**REQUEST 1**
In the records, take the stretch from the start through the line containing "I want to click on like-button: 6, so". Write it out again with "What do you see" changed to "What is shown" and everything else left the same.

**DOCUMENT SEGMENT**
%%

First-novelist Blake makes excellent use of historical fact and legend to chronicle the life of John Wesley Hardin (1853-95), the most infamous mankiller in Texas history. Although Hardin was too young to be a soldier in the Civil War, he grew up an unreconstructed Confederate. He killed his first man when he was 13; he later slew as many as 25 others (maybe even 40). Some were Union Occupation Troops, sent to Texas after the war; some were the detested state policemen who replaced them. But many of Hardin's victims were merely men who had insulted him, his family, or friends, or who sought to kill him to enhance their own reputations. Hardin claimed he never killed a man except in self- defense. Imprisoned at 25, pardoned at 40, he became a model citizen: a lawyer and a family man. Soon, though, he reverted to his old ways, drinking, gambling, whoring. Then, in August 1895, he was shot in the back by John Selman, a policeman, in the Acme Saloon in El Paso. Blake tells Hardin's story through the individual voices of 50 people who knew him: kinfolks, lawmen, bartenders, prostitutes, friends, and enemies. Some encounters are brief, some extended. But every monologue offers an opinion as to the true character of this legendary gunfighter. The result is an astonishing series of vignettes, each revealing a period of Hardin's life, each rendered honestly and in a unique, evocative voice. Blake's mastery of historical detail, vernacular, and idiom makes for an entertaining chronology, spiced with personal revelations and biases. Interspersed with legal documents, newspaper reports, and excerpts from Hardin's autobiography, this is more than fictional biography; it's also a fascinating and accurate revelation of the time, place, and people who settled a frontier.

%%

**DATASET CONTENT**
%%

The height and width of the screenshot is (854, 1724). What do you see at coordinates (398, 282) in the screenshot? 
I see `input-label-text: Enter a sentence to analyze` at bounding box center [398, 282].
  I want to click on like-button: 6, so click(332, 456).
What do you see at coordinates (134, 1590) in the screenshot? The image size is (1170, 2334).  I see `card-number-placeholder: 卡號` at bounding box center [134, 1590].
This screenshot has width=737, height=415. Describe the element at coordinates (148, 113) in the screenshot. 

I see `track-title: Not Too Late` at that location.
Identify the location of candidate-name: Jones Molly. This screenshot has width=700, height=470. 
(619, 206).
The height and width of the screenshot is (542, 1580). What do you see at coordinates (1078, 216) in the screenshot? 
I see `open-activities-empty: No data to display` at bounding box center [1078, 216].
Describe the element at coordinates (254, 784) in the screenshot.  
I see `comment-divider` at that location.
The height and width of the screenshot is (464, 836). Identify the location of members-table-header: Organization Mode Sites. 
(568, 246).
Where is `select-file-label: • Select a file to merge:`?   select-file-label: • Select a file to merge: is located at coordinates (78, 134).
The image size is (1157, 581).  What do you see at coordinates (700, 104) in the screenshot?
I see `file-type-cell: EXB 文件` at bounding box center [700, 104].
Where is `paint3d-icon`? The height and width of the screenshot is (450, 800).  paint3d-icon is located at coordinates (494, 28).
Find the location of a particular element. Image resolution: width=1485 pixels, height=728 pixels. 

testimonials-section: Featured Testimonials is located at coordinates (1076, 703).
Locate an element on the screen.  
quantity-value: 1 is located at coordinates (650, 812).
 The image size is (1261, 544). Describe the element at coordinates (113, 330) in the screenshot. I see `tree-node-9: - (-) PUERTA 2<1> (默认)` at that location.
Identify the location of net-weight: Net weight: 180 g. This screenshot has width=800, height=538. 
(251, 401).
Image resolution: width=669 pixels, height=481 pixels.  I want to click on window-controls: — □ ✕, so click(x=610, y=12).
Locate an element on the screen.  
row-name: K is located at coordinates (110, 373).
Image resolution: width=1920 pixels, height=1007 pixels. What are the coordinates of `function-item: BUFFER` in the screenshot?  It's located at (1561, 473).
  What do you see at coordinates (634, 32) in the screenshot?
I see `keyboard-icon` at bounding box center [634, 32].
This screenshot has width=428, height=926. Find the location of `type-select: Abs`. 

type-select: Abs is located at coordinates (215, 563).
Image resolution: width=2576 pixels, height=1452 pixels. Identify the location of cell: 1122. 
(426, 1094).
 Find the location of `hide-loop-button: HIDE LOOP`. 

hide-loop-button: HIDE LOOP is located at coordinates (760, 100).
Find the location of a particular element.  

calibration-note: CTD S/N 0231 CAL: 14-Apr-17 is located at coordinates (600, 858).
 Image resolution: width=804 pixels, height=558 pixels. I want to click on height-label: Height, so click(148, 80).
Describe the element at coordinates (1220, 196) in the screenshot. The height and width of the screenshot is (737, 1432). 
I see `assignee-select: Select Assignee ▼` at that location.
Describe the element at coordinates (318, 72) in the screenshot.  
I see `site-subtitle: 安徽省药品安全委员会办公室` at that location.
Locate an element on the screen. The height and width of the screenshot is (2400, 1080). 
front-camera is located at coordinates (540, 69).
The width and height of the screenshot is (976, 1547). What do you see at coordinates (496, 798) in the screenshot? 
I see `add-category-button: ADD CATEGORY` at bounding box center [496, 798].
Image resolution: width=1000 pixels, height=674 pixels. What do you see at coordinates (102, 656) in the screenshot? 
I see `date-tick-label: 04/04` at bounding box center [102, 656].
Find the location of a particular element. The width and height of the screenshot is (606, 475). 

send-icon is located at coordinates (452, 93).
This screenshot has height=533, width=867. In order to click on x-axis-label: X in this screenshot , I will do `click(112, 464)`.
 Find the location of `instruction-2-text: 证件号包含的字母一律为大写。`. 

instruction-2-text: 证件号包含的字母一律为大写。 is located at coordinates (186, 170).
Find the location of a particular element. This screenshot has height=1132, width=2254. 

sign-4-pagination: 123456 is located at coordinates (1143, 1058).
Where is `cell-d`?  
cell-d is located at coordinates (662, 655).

%%

**REQUEST 2**
Copy out the whole book review above word for word.

**EXERCISE RESULT 1**
The height and width of the screenshot is (854, 1724). What is shown at coordinates (398, 282) in the screenshot? 
I see `input-label-text: Enter a sentence to analyze` at bounding box center [398, 282].
  I want to click on like-button: 6, so click(332, 456).

**EXERCISE RESULT 2**
First-novelist Blake makes excellent use of historical fact and legend to chronicle the life of John Wesley Hardin (1853-95), the most infamous mankiller in Texas history. Although Hardin was too young to be a soldier in the Civil War, he grew up an unreconstructed Confederate. He killed his first man when he was 13; he later slew as many as 25 others (maybe even 40). Some were Union Occupation Troops, sent to Texas after the war; some were the detested state policemen who replaced them. But many of Hardin's victims were merely men who had insulted him, his family, or friends, or who sought to kill him to enhance their own reputations. Hardin claimed he never killed a man except in self- defense. Imprisoned at 25, pardoned at 40, he became a model citizen: a lawyer and a family man. Soon, though, he reverted to his old ways, drinking, gambling, whoring. Then, in August 1895, he was shot in the back by John Selman, a policeman, in the Acme Saloon in El Paso. Blake tells Hardin's story through the individual voices of 50 people who knew him: kinfolks, lawmen, bartenders, prostitutes, friends, and enemies. Some encounters are brief, some extended. But every monologue offers an opinion as to the true character of this legendary gunfighter. The result is an astonishing series of vignettes, each revealing a period of Hardin's life, each rendered honestly and in a unique, evocative voice. Blake's mastery of historical detail, vernacular, and idiom makes for an entertaining chronology, spiced with personal revelations and biases. Interspersed with legal documents, newspaper reports, and excerpts from Hardin's autobiography, this is more than fictional biography; it's also a fascinating and accurate revelation of the time, place, and people who settled a frontier.